PROBLEM - Reproduce verbatim the stretch of rows from the first one through the line containing "pyautogui.click(x=1157, y=339)".

** begin **

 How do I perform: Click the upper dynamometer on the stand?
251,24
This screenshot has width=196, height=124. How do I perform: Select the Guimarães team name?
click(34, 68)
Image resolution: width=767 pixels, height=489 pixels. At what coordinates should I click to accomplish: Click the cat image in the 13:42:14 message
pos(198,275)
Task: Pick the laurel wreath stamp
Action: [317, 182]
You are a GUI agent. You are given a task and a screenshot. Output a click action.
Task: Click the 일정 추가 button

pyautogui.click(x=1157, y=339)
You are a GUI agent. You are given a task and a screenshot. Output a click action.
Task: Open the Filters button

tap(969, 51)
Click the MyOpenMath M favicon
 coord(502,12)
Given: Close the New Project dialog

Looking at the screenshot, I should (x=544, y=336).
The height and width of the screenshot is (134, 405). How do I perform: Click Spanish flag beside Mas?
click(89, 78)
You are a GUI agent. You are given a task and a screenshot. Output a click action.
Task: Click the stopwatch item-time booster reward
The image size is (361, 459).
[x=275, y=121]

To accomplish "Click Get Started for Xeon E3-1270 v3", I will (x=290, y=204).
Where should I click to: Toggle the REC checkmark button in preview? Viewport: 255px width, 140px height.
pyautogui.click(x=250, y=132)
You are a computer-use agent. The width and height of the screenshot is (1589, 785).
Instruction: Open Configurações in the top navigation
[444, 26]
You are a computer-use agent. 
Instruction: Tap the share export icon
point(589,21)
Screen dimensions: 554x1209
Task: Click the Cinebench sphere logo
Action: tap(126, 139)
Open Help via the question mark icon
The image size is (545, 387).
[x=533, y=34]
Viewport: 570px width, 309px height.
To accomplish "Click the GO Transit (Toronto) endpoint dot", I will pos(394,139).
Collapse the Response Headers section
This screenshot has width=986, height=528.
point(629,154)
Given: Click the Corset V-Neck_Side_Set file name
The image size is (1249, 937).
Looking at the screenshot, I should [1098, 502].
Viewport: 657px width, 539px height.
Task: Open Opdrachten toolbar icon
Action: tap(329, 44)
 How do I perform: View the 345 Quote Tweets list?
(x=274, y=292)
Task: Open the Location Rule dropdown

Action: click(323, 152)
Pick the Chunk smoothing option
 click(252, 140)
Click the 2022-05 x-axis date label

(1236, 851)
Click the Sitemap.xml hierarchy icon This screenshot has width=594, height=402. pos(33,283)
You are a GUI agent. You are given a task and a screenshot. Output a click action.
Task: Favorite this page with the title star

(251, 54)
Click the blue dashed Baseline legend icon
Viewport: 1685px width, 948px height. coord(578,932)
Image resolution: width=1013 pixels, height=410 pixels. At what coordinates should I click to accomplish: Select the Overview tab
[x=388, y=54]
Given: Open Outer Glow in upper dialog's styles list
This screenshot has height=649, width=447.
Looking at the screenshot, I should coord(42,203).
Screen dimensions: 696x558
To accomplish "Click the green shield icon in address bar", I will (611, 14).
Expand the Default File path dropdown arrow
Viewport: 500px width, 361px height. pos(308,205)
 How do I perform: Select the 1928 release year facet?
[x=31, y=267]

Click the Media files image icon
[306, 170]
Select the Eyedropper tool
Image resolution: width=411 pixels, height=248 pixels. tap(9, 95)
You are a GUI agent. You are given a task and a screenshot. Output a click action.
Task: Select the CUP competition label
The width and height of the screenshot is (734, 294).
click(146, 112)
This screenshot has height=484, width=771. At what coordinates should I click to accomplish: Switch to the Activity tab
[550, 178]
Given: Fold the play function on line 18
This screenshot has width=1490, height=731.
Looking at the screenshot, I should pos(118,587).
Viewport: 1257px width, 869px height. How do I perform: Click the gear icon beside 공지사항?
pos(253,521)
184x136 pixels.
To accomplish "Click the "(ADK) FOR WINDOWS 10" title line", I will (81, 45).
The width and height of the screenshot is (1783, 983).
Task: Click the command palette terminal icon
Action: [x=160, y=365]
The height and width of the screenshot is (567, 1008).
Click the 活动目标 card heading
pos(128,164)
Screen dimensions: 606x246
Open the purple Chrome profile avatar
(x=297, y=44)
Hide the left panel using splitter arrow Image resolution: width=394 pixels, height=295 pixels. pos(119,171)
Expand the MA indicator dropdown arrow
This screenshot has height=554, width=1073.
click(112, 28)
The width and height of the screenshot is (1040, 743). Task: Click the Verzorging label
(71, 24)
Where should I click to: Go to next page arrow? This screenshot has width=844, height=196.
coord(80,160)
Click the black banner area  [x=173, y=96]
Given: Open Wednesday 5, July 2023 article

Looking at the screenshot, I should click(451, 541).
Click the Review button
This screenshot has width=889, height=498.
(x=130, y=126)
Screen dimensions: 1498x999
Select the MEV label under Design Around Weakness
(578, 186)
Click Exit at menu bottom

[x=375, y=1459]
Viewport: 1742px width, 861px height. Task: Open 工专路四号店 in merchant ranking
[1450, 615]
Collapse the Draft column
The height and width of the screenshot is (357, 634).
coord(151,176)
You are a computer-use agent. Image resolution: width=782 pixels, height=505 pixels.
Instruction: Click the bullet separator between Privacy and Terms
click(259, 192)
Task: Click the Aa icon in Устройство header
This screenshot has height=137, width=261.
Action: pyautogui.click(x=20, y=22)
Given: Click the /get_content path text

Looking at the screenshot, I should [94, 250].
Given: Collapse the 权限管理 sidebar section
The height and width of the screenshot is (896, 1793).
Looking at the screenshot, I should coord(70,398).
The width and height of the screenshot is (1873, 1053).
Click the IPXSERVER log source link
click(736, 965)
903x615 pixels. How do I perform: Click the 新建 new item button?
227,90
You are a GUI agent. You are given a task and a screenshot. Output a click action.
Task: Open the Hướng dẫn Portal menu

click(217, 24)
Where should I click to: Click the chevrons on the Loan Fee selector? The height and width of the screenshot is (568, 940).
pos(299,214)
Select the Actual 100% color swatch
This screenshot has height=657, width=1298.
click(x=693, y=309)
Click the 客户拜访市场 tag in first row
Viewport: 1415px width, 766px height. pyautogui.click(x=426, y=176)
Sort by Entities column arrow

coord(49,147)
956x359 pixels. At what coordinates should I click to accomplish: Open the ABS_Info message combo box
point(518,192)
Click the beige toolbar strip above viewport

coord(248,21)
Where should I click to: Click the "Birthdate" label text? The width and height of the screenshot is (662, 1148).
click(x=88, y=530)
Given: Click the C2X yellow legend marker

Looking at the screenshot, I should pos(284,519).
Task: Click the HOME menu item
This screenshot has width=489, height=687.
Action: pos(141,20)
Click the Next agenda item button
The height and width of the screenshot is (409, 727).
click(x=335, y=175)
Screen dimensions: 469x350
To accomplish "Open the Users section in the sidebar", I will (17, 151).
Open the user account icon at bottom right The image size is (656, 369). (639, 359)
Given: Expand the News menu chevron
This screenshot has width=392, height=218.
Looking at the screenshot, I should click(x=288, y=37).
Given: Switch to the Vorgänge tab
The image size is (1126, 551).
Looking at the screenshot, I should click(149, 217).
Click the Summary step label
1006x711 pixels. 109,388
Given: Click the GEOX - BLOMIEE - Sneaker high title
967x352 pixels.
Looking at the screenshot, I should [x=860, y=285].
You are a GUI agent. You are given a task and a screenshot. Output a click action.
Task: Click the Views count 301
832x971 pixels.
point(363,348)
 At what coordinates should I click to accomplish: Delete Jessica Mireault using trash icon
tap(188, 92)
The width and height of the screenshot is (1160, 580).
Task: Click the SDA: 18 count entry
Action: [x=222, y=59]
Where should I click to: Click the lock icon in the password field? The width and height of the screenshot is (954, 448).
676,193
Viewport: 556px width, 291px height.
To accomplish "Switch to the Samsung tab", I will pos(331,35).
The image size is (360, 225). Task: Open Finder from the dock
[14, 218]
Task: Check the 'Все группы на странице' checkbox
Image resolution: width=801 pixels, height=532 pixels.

** end **

RESULT FOR THIS TASK -
 How do I perform: Click the upper dynamometer on the stand?
251,24
This screenshot has width=196, height=124. How do I perform: Select the Guimarães team name?
click(34, 68)
Image resolution: width=767 pixels, height=489 pixels. At what coordinates should I click to accomplish: Click the cat image in the 13:42:14 message
pos(198,275)
Task: Pick the laurel wreath stamp
Action: [317, 182]
You are a GUI agent. You are given a task and a screenshot. Output a click action.
Task: Click the 일정 추가 button

pyautogui.click(x=1157, y=339)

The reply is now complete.